No surprise here, but aging is inevitable.  Regardless of how many units of Botox you’ve been injected with or how much retinol you slather on each night, remaining forever young is still out of our reach—and unfortunately, scientists have proved it. 

“Aging is mathematically inevitable—like, seriously inevitable,” says University of Arizona professor, Joanna Masel, in a statement. “There’s logically, theoretically, mathematically no way out.” While that in itself is bad news, a new study recently found that attempting to reverse signs of aging can actually cause cancer.

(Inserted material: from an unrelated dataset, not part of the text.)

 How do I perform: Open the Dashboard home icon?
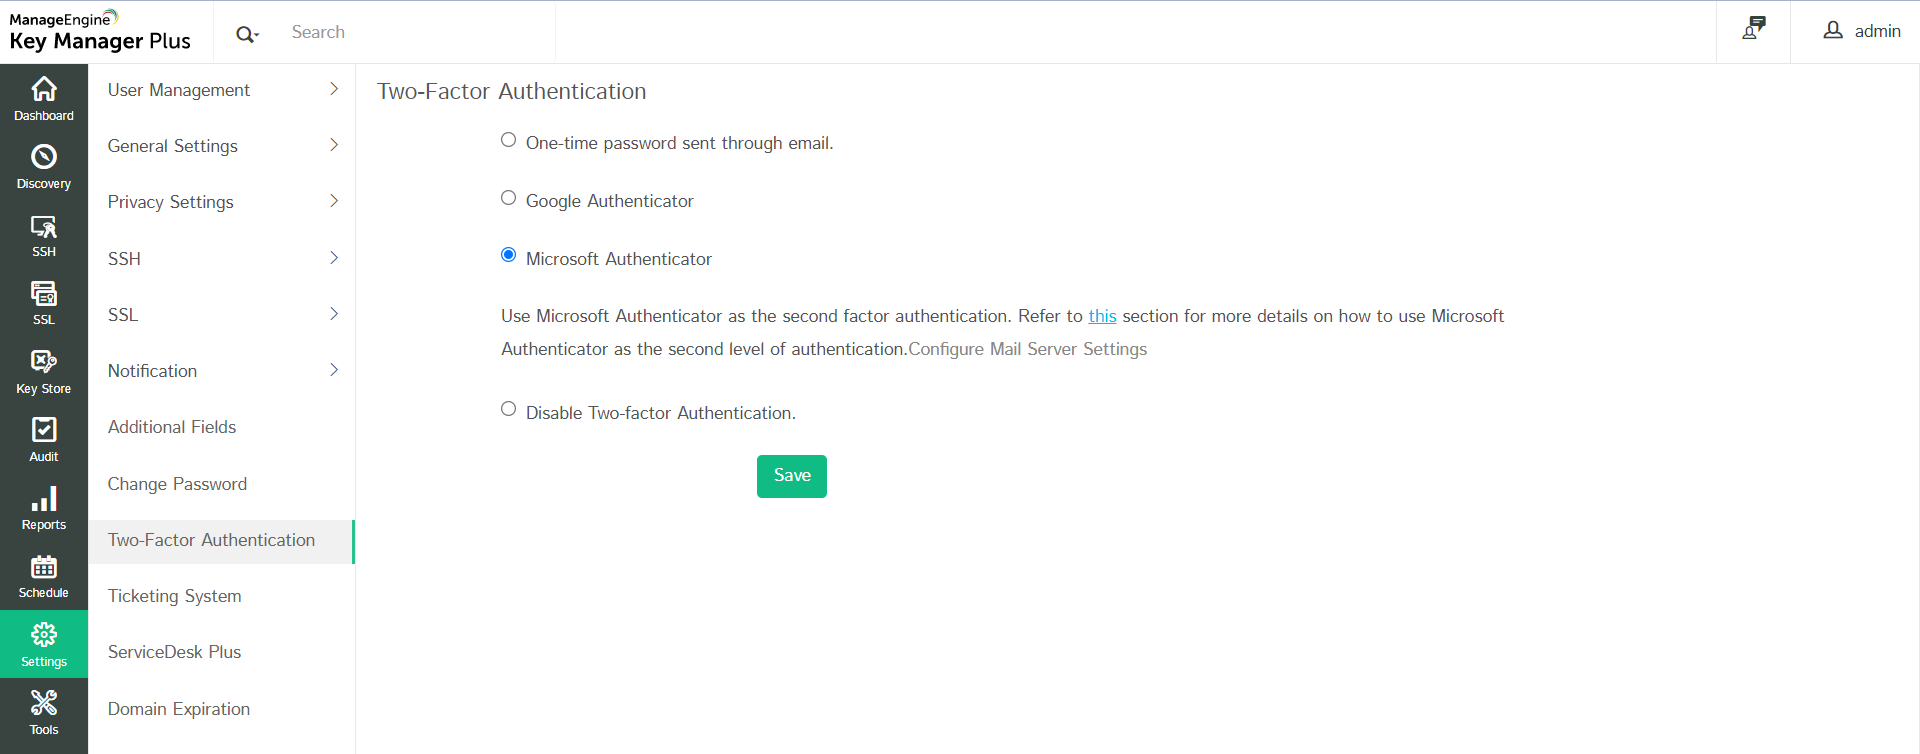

Scary right? Well, here’s the thought process behind it: As you age, some cells stop functioning as well as they did when you were younger (which is why collagen in your skin breaks down and hair turns gray). At the same time, other cells rapidly increase their growth rate, causing cancer in some people.

So, when studying how to halt the aging process, scientists speculated that by eliminating those slow-functioning, aging cells altogether (and therefore stopping the aging process), they would be unintentionally giving other cells the perfect environment to swiftly grow and develop into cancer.

“What we show is that this forms a double bind—a Catch-22,” explains Masel. “If you get rid of those poorly functioning, sluggish cells, then that allows cancer cells to proliferate, and if you get rid of, or slow down, those cancer cells, then that allows sluggish cells to accumulate.” Translation? If you fix one problem, you’re stuck with the other. Halting aging can induce cancer, while eliminating cancer cells allows your other cells to slow down and age.

Now, researchers aren’t suggesting that using your favorite anti-aging night cream will cause cells to abnormally multiply. They simply mean that literal anti-aging—as in, altering the cells in your body in order to stop the aging process altogether—could result in the development of cancer.